Maintain Laser Focus on Pilot Qualifications, Records Database; Challenge Congress Not to Cave to Airline Pressure
Buffalo, New York – September 30th, 2015 – Responding to the House and Senate passing a six month extension prior to a September 30th deadline for the Federal Aviation Administration to be reauthorized, the ‘Families of Continental Flight 3407’ renewed their call for Congress to take a strong stance in support of safety in its next proposed FAA Reauthorization Bill. First and foremost, the group reminded congressional leaders of its staunch opposition to any attempts by the Regional Airline Association to water down FAA’s recently-implemented higher pilot qualification standards for regional airline first officers.
“As time marches on, we continue to fight for a true ‘One Level of Safety’ between our nation’s mainline and regional carriers, something which my daughter and everyone else on Flight 3407 was sadly denied,” stated John Kausner of Clarence Center, New York, who lost his twenty-four year old daughter Ellyce when the plane crashed less than one mile from his family’s home. “While the regional airlines and their lobbyists may look at this six-month extension as an opportunity to continue to operate in the shadows in the hopes that Congress will give in to their slick maneuvering on the pilot qualifications rule, we intend to be as vigilant and vocal as ever in ensuring that the committee and subcommittee leadership puts the safety of the flying public first. Any weakening of this critical safety measure would send the regional airlines the absolutely wrong message and only serve to promote the same complacency that plagued the industry during the previous decade.”
The group also reiterated its response last month to an audit released by the Department of Transportation Inspector General’s office detailing FAA’s lack of progress in implementing an electronic pilot record database, where it had harsh words for both the FAA and commercial airlines, which were found to not be taking the appropriate interim steps to compliance. The database project was mandated by Congress in the unanimously-passed Airline Safety Act of 2010, in response to NTSB recommendations driven by the crash of Flight 3407.

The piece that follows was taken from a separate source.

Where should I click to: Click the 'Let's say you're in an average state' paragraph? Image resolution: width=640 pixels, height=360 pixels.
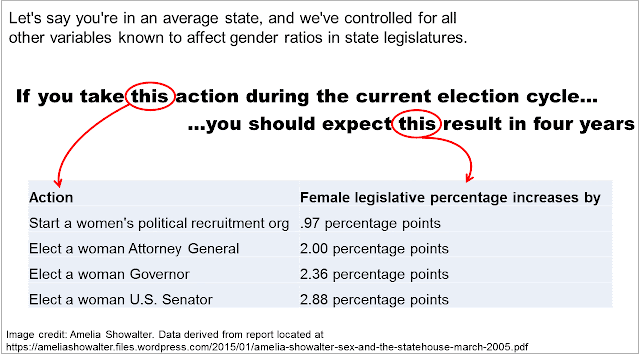point(238,28)
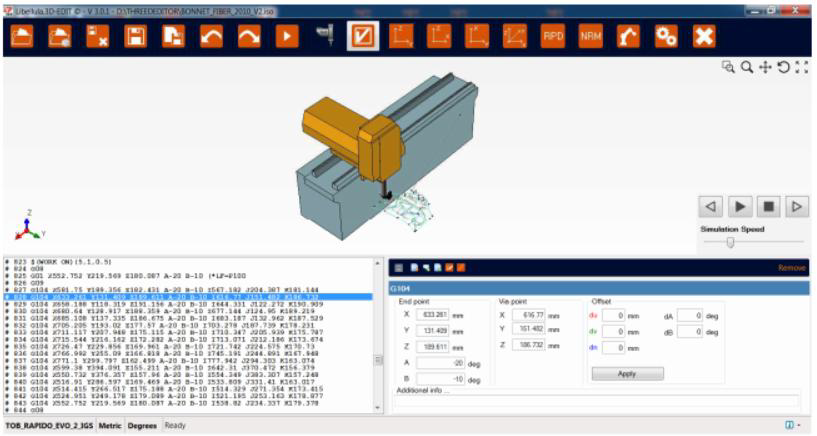Click the G-code list scroll up arrow

(377, 264)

“No matter how full of a plate FAA feels that it may have, we can never let anyone forget what happens when slippage is allowed to occur or when the ball is dropped when it comes to staying on top of every phase of the safety process” stated Karen Eckert of Williamsville, New York, who lost her sister Beverly Eckert, a prominent 9/11 widow and activist. “No one ever suggested that rule making was easy, but hopefully this IG report will create the pressure from Congress and the traveling public that FAA needs to get this project on the right track. FAA’s 2023 target date is absolutely unacceptable. Just as disappointing, however, is FAA’s failure to take the appropriate interim steps to ensure that airlines are maintaining the proper records in the meantime and requesting all available pilot records in the hiring process. We are counting on Administrator Huerta and his staff to take immediate and decisive corrective actions on this report’s recommendations.”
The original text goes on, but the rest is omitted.